The bad news: the U.S. space agency is a decade behind its congressionally-imposed mandate to detect 90 percent of asteroids 140 meters or bigger by 2020. The good news: NASA's leaders say they are tracking anything capable of causing a global catastrophe and are confident the Earth is safe at least for the next several centuries.

The White House is not as calm about it, however.

"Unfortunately, the number of undetected potential 'city killers' is very large," John Holdren, assistant to President Barack Obama for science and technology, said at a hearing of the House Science, Space and Technology Committee on Tuesday. He then added that they estimate there are as many as 10,000 such asteroids, possibly more.

The concern, though always there, was brought to the forefront of politics and the news by the Feb. 15 Russian meteor. Besides injuring 1,200, it was the largest meteor to explode near the Earth's surface and the Air Force was about as surprised as the rest of the world when it hit.

The problem, says NASA's administrator Charles Bolden, is money.

"If you really want to find and detect near-Earth objects early enough that we can do something, you need to have something in space," he said. The estimated price tag for such an object, according to Bolden, is in the billions of dollars.

One group that's not willing to wait around for government funding is the non-profit B612.

Founded in 2001 by a group of concerned scientists, the group states on their website that, unlike the dinosaurs of old, humans have the technology and means to prevent their own death-by-meteor.

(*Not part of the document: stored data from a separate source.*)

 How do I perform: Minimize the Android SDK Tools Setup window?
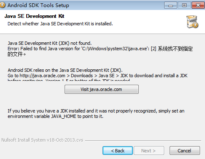[x=170, y=5]
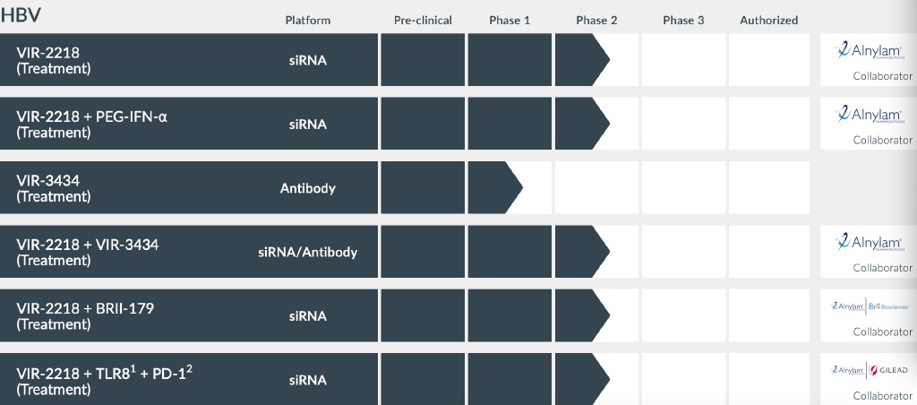
Task: Select the Platform column header
Action: point(307,21)
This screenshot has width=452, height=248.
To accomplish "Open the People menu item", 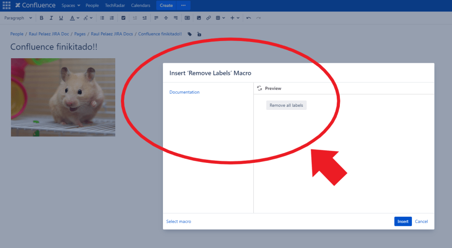I will [x=92, y=5].
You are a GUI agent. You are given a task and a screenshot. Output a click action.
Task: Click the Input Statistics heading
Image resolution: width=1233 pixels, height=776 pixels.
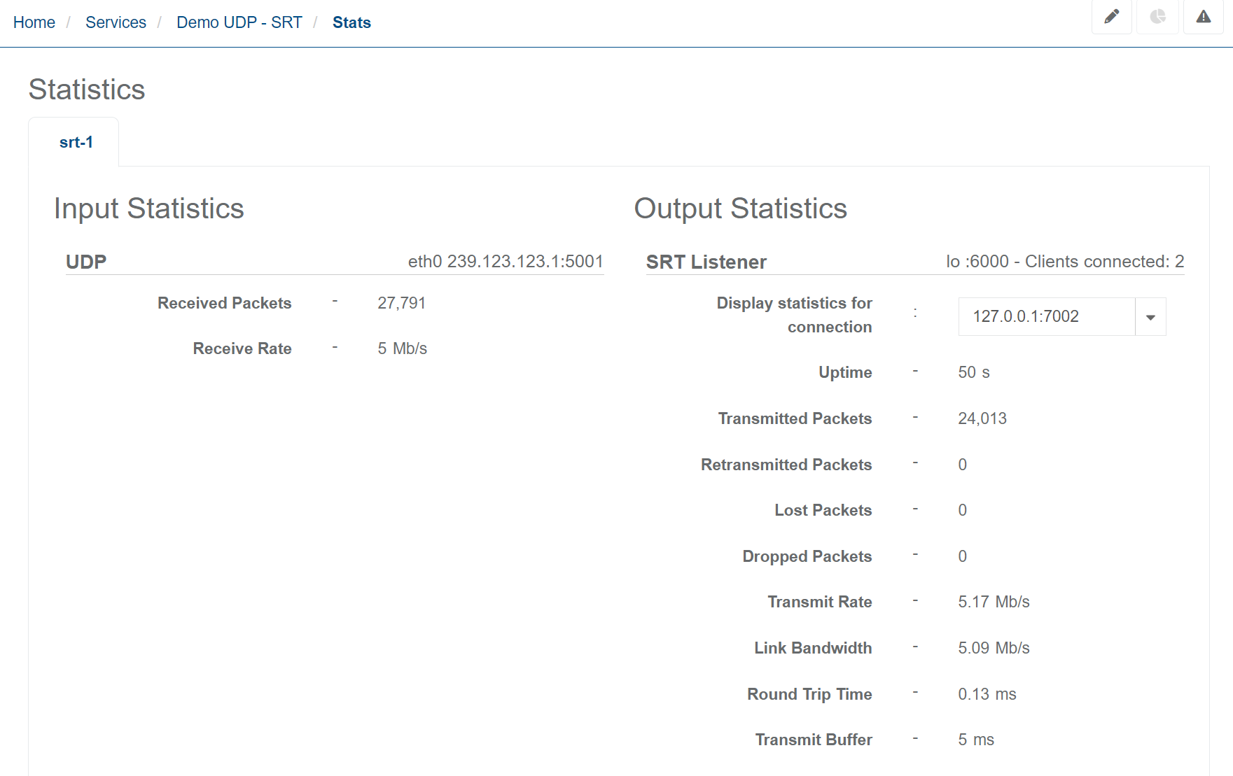pos(148,209)
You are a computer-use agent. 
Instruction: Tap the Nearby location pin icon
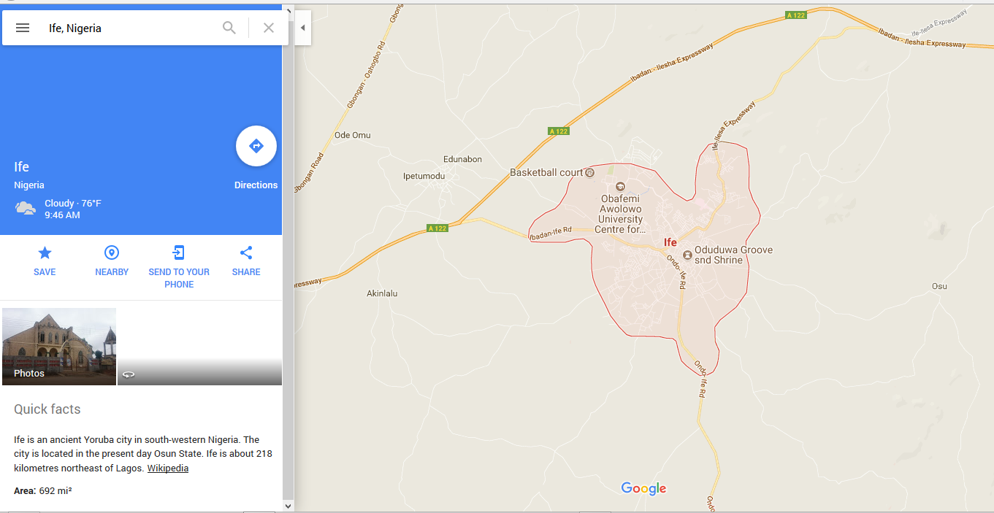112,253
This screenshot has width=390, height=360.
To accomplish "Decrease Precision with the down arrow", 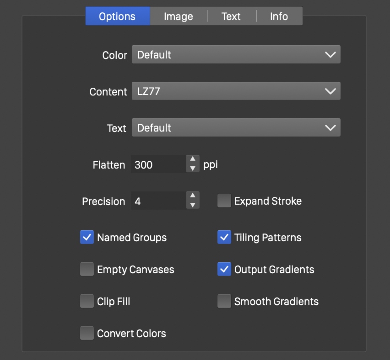I will 193,205.
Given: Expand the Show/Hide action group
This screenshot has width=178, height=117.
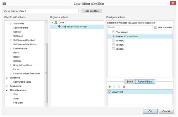Looking at the screenshot, I should [x=11, y=24].
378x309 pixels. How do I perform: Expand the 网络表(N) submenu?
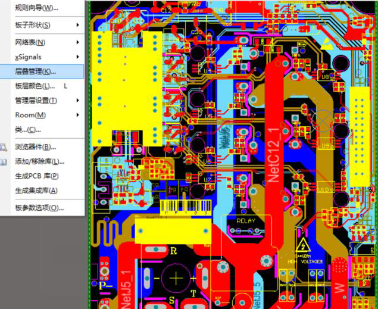(x=78, y=42)
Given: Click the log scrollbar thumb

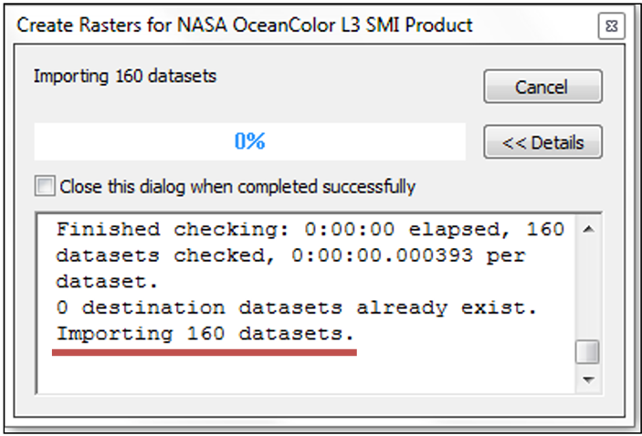Looking at the screenshot, I should point(590,351).
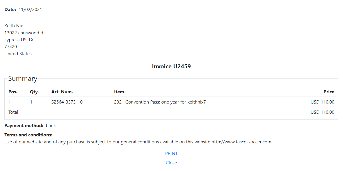The width and height of the screenshot is (343, 171).
Task: Click the Qty. column header
Action: coord(34,92)
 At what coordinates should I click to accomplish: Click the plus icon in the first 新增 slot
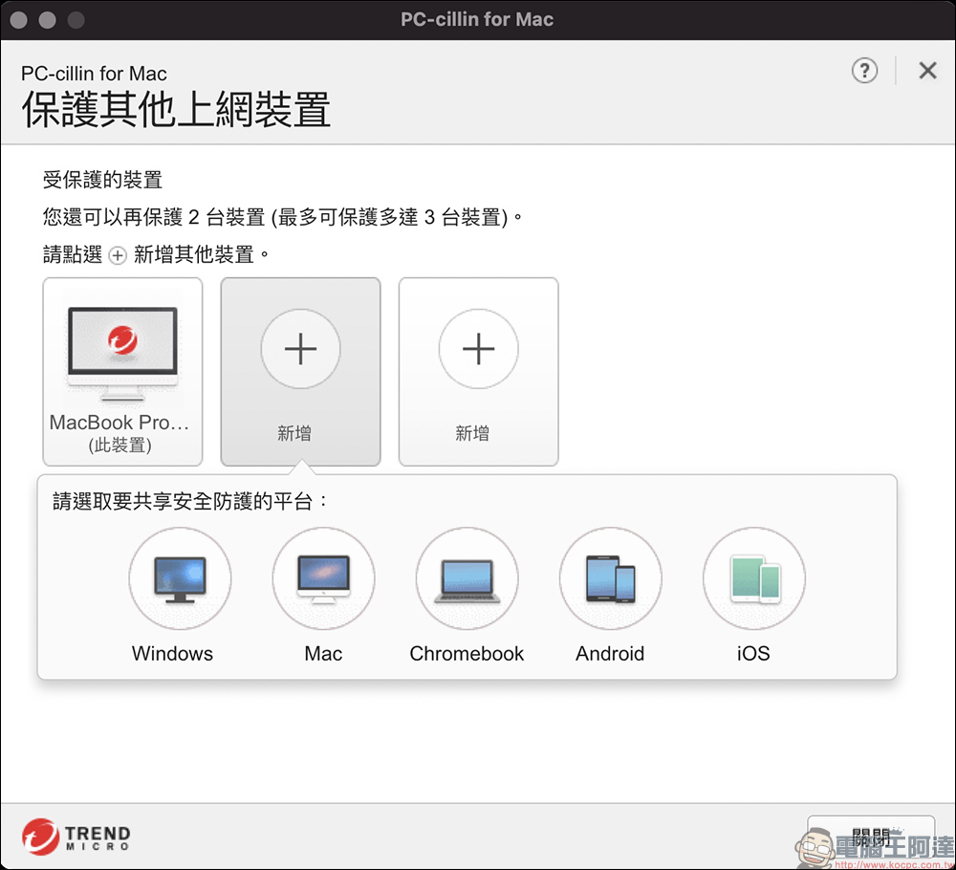pyautogui.click(x=300, y=350)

Their first step revolves around creating the first comprehensive dynamic map of the inner solar system. It would show the positions and trajectories of the hundreds of thousands of Near Earth Asteroids orbiting the Earth.

To do this, B612 says they need just $400 million.

In the past, humanity's gotten lucky. Despite the injuries, the area the latest meteor hit was relatively remote, and the last time anything of a similar size hit Earth it landed in a Siberian forest. Scientists and others worry that, in the future, that luck may run out.